The pest known as the Southern Corn Root Worm is inflicting great damage to growing corn in some sections of Hancock County. A number of fields have been almost totally destroyed and will have to be disced for wheat.
W.E.Hurd has moved his Novelty Repair shop from the building just north of the McKeown & Knutstrom garage to his residence and Mr. L. Odegard, the tailor, has moved into the vacated place. Oil leases on practically all of the land adjacent to Ellison Creek for a mile or two on either side have been filed with County Clerk Martin.
In this connection we learn that the state Geological Survey Commission has authorized a survey of what is known as the LaHarpe and Good Hope quadrangles, which include a considerable portion of Henderson County and that complete studies of oil and gas resources and other mineral products are. made a second step after the topographic maps are finished.

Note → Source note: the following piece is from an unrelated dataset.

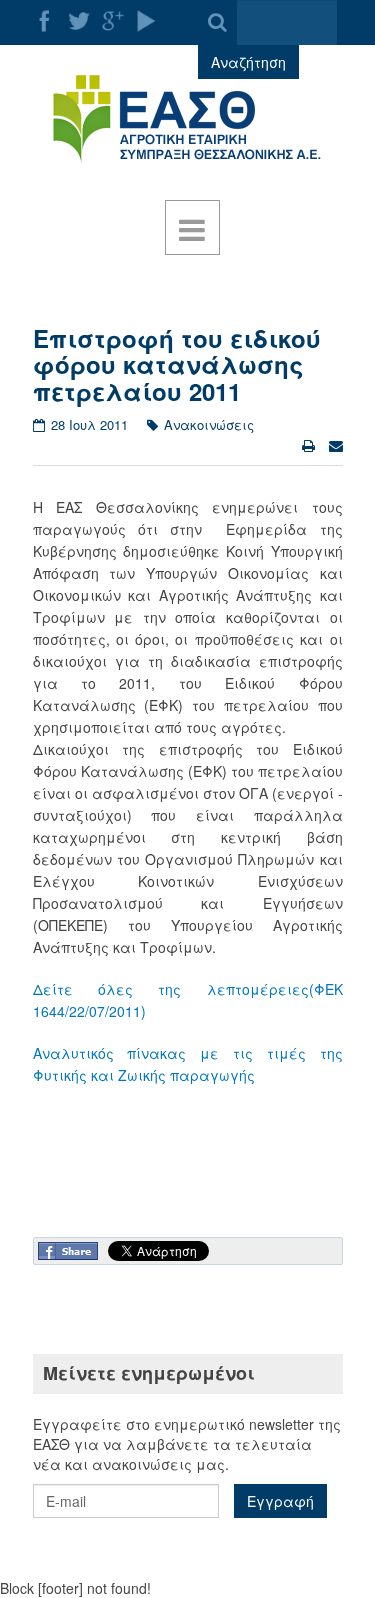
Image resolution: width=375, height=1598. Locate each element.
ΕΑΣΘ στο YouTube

BARN IN FLAMES: Wednesday afternoon neighbors discovered smoke rolling in huge volumes from the barn in the rear of the B.L.Tucker lot on the alley between Division and Elizabeth Streets and north of Main Street. An alarm was quickly turned in, but before the firemen reached the scene and could get a lead of hose attached to the hydrant nearest to the building, the whole structure was a mass of flames and there was no possibility of saving it. A lot of packing cases and excelsior and a load or more of hay and straw in the barn turned the interior into a raging furnace of flames within a few minutes.
A driving pony was in the barn so Mr. Tucker's on Clem entered the burning building and tried to get it out. The animal, however, was crazed by fear and refused to leave and had to be left to its fate. Sparks from the building started small blazes on the roofs of several out buildings in the neighborhood, but these were quickly extinguished and the extent of the loss was confined to the barn and its contents. Mr. Tucker carried a small amount of insurance on the building. He desires to express his gratitude to the firemen and all who worked so hard trying to save his property and preventing the fire from spreading to adjoining buildings.